El, kolektif oluşa karşı yanlış bir referans üzerinde kişisi sahipliği ihdas etti.  Kişisi sahibiyet yanlış değildi. Kişisel sahipliği kolektif üretim gücü üzerinde; kişinin kendi emek gücüne göre; kişisi sahiplikler yapması yerine; keyfi kader denen irade üzerinde kişisi sahiplik ortaya koyması hileydi, hülleydi, gözbağıydı. Bu hülle ile karmaşıklaşacak olan uzun tarihi süreç, laiklik mücadelesinin ana ekseni olacaktı.

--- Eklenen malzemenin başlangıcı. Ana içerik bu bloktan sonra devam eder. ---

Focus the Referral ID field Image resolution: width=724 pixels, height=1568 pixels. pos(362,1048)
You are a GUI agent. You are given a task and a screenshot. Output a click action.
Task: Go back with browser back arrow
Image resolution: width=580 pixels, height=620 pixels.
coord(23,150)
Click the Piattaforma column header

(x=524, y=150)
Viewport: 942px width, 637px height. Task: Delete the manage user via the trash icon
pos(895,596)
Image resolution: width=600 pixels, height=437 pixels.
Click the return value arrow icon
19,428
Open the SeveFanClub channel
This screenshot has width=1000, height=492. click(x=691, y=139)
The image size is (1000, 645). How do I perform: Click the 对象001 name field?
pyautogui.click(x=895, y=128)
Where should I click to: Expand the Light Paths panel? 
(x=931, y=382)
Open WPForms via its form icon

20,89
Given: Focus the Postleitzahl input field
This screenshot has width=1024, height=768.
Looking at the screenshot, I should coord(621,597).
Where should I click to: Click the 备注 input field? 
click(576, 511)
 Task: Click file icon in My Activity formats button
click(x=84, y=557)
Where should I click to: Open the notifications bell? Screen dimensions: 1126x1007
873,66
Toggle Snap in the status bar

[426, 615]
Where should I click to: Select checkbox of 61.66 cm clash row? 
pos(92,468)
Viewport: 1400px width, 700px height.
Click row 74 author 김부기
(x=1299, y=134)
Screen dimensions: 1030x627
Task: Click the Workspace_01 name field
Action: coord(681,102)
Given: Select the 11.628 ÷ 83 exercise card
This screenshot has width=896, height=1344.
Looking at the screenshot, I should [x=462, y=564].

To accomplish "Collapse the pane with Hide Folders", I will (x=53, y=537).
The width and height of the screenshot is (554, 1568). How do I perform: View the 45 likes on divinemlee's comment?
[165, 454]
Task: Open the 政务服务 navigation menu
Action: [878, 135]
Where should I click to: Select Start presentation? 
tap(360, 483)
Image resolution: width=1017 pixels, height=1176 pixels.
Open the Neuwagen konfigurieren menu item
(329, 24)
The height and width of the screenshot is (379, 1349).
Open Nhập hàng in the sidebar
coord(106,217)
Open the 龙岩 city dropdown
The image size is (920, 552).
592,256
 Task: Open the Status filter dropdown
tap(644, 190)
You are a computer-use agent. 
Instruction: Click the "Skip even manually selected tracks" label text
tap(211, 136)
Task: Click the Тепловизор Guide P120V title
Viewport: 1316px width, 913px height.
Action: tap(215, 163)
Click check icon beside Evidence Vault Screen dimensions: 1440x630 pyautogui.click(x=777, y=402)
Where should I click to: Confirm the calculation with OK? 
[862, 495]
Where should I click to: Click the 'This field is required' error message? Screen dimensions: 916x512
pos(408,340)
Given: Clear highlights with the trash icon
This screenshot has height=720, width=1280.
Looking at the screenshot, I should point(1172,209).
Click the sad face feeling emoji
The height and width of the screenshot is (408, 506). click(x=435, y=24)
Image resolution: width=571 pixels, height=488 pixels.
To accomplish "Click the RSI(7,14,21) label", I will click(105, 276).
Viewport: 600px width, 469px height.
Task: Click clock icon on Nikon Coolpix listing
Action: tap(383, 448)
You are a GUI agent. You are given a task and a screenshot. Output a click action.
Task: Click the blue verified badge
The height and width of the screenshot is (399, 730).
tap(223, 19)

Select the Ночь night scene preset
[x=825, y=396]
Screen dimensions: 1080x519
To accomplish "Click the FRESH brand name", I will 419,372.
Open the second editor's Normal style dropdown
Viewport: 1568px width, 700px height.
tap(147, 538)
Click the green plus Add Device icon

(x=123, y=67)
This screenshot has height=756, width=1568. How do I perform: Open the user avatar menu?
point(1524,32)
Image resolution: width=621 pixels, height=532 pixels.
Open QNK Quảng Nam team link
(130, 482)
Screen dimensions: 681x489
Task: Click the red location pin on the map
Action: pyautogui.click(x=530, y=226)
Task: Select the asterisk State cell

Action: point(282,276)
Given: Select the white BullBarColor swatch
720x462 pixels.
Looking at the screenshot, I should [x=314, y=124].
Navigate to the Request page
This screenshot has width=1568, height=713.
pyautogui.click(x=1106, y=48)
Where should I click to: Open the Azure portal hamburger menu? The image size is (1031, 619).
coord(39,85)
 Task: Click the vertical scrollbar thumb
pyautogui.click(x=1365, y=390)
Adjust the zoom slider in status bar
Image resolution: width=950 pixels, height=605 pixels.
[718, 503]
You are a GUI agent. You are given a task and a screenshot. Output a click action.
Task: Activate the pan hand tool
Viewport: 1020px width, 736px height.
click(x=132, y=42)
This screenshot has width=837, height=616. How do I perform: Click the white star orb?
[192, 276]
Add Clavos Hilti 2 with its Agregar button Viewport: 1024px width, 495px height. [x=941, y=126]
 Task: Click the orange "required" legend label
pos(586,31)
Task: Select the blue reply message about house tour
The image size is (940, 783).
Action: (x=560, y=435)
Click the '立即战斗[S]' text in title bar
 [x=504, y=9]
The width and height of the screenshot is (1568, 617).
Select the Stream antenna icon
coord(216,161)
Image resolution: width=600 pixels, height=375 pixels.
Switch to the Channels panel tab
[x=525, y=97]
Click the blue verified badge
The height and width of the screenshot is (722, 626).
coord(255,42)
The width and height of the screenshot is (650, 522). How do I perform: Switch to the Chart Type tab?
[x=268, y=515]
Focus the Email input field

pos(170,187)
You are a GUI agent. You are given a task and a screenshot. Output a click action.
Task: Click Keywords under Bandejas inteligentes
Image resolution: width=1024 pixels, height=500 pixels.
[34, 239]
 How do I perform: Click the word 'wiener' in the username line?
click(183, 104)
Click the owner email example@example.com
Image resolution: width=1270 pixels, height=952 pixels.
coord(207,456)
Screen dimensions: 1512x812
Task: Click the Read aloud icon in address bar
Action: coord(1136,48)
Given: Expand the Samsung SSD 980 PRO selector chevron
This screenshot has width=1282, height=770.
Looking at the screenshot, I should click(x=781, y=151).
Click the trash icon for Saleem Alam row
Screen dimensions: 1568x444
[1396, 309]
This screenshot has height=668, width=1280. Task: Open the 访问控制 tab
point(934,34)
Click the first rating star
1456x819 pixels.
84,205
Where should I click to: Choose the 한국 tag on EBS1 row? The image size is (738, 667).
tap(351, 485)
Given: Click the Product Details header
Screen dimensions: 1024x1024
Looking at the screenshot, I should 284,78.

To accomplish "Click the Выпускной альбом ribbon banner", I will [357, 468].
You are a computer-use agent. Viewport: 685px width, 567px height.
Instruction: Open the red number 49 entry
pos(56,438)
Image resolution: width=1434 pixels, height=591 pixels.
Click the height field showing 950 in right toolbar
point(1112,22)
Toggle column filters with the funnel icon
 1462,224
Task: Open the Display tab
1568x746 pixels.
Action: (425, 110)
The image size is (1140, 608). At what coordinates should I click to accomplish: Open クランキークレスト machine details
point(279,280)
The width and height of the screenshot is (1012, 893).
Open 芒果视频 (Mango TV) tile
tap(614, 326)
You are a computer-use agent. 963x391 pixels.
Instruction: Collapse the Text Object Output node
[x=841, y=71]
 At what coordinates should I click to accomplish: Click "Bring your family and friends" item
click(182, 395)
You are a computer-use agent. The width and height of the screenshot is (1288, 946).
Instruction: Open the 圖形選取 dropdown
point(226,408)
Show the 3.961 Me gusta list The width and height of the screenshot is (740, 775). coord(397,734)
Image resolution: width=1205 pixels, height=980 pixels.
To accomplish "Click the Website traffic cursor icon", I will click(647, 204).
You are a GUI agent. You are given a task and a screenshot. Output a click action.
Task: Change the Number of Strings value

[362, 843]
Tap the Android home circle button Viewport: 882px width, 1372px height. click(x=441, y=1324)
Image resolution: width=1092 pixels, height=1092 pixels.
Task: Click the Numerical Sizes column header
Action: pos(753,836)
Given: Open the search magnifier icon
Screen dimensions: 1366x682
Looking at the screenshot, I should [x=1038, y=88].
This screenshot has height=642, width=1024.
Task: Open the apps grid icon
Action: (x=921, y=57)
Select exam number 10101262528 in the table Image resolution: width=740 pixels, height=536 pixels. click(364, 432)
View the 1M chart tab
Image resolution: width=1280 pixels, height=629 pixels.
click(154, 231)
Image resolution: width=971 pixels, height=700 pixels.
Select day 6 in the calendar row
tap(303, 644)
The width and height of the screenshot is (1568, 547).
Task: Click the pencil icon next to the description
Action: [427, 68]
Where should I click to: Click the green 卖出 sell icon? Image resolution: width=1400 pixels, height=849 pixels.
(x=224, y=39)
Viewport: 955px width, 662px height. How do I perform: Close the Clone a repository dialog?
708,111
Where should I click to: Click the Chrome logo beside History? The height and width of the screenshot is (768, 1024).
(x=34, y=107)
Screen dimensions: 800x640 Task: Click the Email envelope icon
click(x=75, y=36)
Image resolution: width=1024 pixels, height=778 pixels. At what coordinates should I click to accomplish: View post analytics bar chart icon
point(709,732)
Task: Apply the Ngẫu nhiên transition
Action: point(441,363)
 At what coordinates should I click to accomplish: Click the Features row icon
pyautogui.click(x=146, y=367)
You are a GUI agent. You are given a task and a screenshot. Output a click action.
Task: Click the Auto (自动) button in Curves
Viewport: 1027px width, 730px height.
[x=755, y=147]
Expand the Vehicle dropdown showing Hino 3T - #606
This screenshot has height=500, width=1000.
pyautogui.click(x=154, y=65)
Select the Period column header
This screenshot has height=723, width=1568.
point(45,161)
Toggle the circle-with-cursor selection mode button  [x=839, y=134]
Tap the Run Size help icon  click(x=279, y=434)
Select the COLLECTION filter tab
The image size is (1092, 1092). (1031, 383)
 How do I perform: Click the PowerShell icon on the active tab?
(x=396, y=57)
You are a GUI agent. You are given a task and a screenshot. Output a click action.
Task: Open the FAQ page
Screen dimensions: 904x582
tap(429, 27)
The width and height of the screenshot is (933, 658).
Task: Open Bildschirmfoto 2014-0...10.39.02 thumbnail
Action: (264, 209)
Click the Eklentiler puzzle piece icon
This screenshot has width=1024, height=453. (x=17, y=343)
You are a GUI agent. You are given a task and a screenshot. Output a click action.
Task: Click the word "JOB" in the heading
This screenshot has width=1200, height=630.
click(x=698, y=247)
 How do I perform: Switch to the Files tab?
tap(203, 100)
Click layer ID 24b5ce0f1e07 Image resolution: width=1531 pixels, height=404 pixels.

Meşruti monarşi içindeki üretim sonrasının paylaştırması ve yaşantı biçimini oluşturması yine oligarşin efendilere göreydi. El: kolektif olan üreten mütekabiliyet esaslı nesnel sosyal soyut anlama ile sosyal soyut anlamalı paylaştırma arasına; paylaştırma benim takdirimdir diyerek girmişti.  Mutlak monarşide de üreten nesnel soyut saygı kılınmalı sosyal anlama ile yine saygı kılınan totem mesleğe göre soyut sosyal paylaştırma arasına bu kes de El adına; El’e vekâleten, din adamlığı olan; hiçbir üretim yapmayan illüzyonlu (yanılsamalı) olan lümpen asalaklık yerleşecekti.

İlahın meşruiyet ilik oluşu; gücünü üreten kendi grup gücüne dayanması nedenleydi. İlahın gücü; gücün kendi grubuna ait totem meslekle, üretim ilişkili olmasının gücüydü. Ve ilahın kendi grubuyla beraber ittifak içinde üretim yapmasının, üretim hareketi içine girmesinden ötürü kazandığı alan gücü nedeni ile kendi ilahi meşruiyet oluşunu hazırlıyordu.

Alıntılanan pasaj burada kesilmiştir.